_Exercise directions_
Going from the line that contains "You are a computer-use" through the last line of the records, set down each line again exactly, both included, with pictures left out.

_Available data_
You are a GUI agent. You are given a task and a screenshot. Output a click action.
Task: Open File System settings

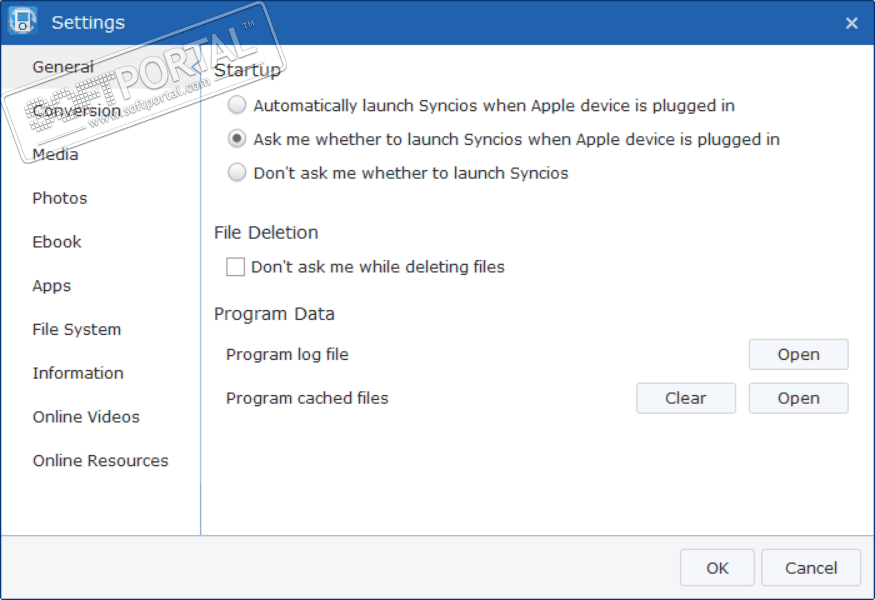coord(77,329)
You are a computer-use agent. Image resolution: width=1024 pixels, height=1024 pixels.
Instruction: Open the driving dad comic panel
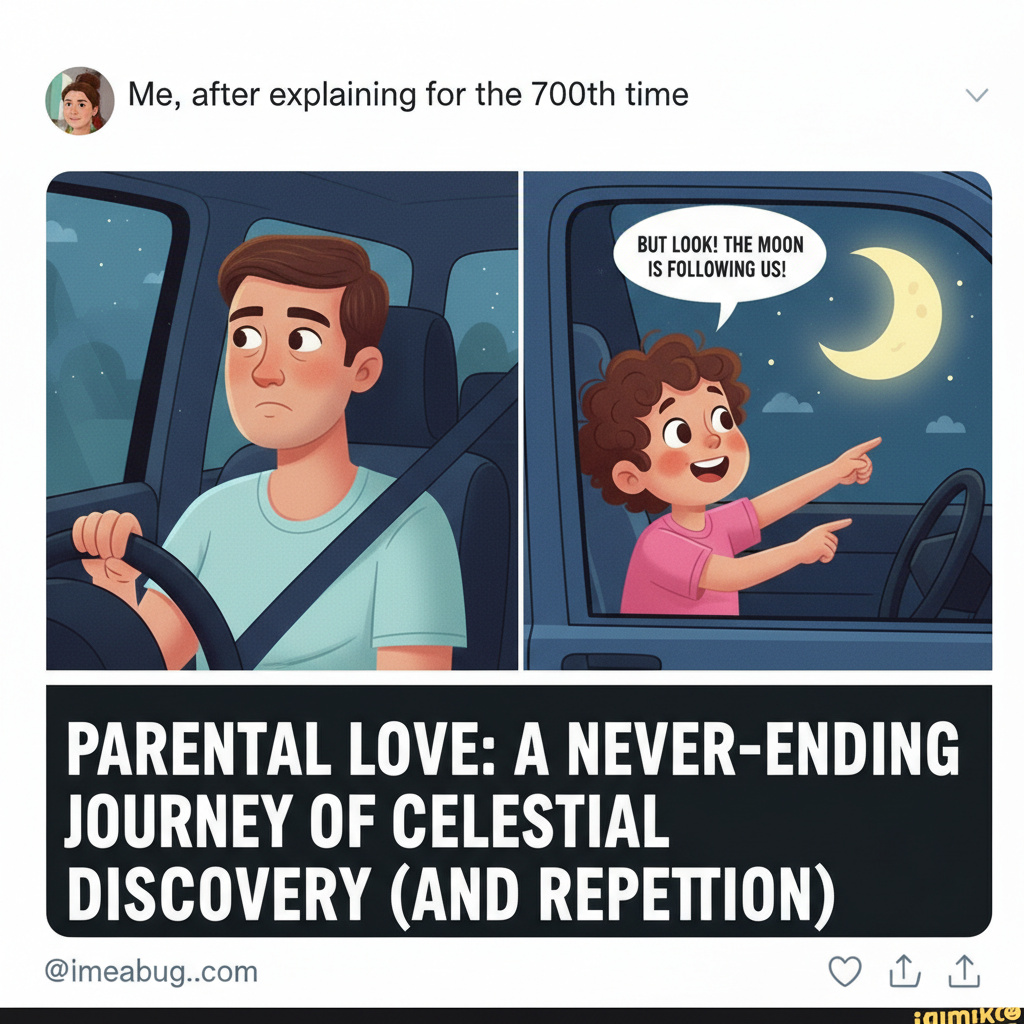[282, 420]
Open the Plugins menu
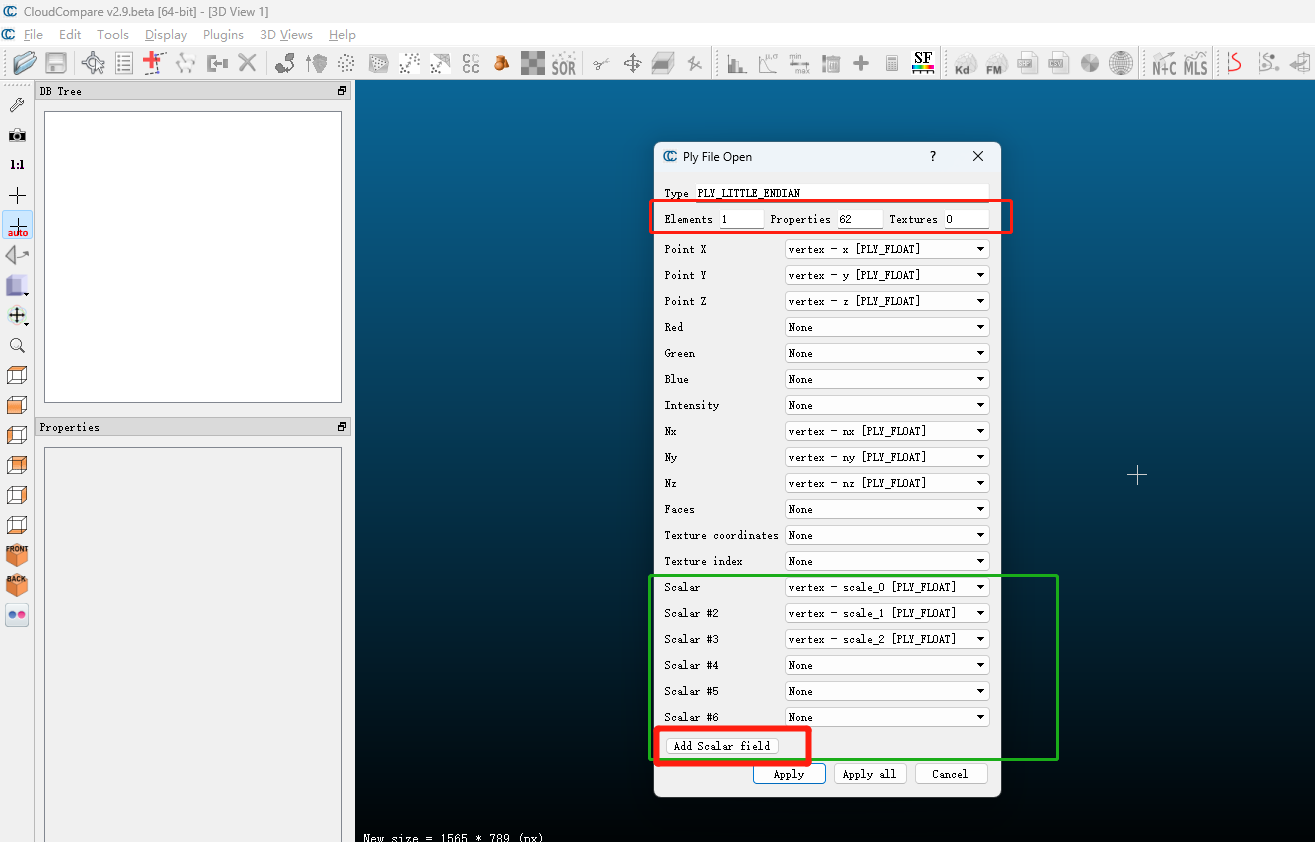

_Task response_
You are a computer-use agent. Image resolution: width=1024 pixels, height=1024 pixels.
Instruction: Open the driving dad comic panel
[282, 420]
Open the Plugins menu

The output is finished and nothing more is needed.